Expanded progeny cells of diffuse cytotoxic bone marrow-derived colonies.

Abstract

Bone marrow-derived (colony-stimulating factor [CSF]-dependent) diffuse colonies have been shown to include colonies with cytotoxic activity. Such diffuse colonies were expanded for 6-8 weeks in liquid culture medium in the presence of pokeweed mitogen- or concanavalin A-conditioned spleen cell medium (CM). The morphology of the expanded diffuse colony cells (EDCC) was like that of early myelocytic cells. EDCC lost their cytotoxic capacity when expanded, but the cytotoxicity could be reinduced by pretreatment of the colonies with interferon or phorbol ester. Traditional sources of mouse or human CSF such as lung CM, placenta CM and human mononuclear cell CM did not support proliferation of EDCC, whereas partly purified interleukin-3 (IL-3), lacking CSF and IL-2, was stimulatory for EDCC. Thus, the stimulatory factor for EDCC was not CSF but a factor closely related to IL-3. Monoclonal antibodies against T lymphocytes or macrophages did not bind to EDCC. EDCC did not have Fc receptors, but 10% of the cells were positive for a monoclonal anti-Ia antibody.
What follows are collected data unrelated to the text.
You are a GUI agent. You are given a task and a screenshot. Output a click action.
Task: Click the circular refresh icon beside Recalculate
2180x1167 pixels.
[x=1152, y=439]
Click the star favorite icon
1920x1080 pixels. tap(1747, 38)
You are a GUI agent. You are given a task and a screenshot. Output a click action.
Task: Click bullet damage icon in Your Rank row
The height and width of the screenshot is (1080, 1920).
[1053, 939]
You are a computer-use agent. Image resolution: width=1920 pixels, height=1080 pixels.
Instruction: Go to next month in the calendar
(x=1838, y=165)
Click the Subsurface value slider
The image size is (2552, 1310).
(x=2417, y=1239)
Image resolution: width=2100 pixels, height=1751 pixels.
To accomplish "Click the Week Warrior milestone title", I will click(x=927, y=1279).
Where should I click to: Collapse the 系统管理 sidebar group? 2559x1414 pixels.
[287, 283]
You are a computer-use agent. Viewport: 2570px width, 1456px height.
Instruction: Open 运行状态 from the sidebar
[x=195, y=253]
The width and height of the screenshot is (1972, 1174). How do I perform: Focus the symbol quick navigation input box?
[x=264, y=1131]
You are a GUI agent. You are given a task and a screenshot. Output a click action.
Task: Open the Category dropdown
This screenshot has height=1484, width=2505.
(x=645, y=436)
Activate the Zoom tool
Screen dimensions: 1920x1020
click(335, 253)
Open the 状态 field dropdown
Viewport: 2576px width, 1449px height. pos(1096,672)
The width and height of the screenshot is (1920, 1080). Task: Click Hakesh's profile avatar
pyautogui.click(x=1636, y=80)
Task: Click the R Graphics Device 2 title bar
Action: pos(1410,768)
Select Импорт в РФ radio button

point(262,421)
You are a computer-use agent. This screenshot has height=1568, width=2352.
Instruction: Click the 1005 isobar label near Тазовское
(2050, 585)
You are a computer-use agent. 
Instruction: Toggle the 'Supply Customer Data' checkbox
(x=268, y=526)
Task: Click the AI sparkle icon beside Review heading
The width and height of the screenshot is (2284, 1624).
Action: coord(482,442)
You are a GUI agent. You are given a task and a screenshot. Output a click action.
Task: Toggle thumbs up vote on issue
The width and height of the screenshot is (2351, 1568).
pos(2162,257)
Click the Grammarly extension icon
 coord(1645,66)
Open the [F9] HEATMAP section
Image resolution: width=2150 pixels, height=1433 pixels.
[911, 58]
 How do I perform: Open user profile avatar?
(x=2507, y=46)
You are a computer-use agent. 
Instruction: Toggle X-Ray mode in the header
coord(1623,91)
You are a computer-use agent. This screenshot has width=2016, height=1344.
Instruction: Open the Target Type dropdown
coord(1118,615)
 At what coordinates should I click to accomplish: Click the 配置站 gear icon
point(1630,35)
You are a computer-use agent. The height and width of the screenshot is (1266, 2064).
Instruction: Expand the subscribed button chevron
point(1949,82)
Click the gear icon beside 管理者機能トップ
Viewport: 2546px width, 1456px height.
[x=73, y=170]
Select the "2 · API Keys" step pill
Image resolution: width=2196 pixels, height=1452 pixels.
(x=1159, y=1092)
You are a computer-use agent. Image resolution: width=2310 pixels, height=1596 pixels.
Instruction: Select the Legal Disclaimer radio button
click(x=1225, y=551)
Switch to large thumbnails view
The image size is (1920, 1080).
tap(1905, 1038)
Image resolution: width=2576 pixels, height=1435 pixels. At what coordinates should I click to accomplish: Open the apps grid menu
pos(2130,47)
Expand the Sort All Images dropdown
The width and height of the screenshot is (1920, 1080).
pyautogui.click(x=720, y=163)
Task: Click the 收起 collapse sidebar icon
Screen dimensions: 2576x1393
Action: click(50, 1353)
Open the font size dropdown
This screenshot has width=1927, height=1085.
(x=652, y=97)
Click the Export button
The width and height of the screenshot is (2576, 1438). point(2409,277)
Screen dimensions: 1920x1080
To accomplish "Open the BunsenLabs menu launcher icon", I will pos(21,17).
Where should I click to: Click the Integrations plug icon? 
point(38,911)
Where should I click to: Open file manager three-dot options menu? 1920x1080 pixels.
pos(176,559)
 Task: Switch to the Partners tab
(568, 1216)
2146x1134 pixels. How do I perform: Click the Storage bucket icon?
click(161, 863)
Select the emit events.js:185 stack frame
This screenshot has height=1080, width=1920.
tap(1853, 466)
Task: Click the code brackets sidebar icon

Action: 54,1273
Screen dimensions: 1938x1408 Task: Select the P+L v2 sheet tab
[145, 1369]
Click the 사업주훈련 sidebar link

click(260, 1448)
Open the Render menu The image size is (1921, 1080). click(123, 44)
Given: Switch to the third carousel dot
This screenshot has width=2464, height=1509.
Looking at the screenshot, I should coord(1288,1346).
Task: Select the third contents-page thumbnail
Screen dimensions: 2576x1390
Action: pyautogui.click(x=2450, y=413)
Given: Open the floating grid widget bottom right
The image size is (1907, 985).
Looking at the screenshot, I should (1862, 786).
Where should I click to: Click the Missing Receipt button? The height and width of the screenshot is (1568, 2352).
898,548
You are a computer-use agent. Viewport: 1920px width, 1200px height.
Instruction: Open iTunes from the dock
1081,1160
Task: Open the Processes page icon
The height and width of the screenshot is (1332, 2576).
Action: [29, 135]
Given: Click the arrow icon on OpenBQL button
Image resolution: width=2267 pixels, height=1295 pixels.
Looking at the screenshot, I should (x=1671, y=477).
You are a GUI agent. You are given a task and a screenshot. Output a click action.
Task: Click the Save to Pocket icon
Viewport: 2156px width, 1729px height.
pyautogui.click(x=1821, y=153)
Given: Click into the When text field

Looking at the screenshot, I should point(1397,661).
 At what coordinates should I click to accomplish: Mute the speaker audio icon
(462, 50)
All EDCC were positive for alpha NAE and NASDCI esterases but negative for acid and alkaline phosphatases and peroxidase reactivity; less than 2% of the cells showed metachromatic staining with toluidine. Ultrastructurally, EDCC showed various degrees of cell differentiation but absence of specific cytoplasmatic characteristics such as neutrophilic, eosinophilic, basophilic and mast cell granules. Current work aims to define factors and conditions necessary for the induction of differentiation in these immature monomyelocytic cells.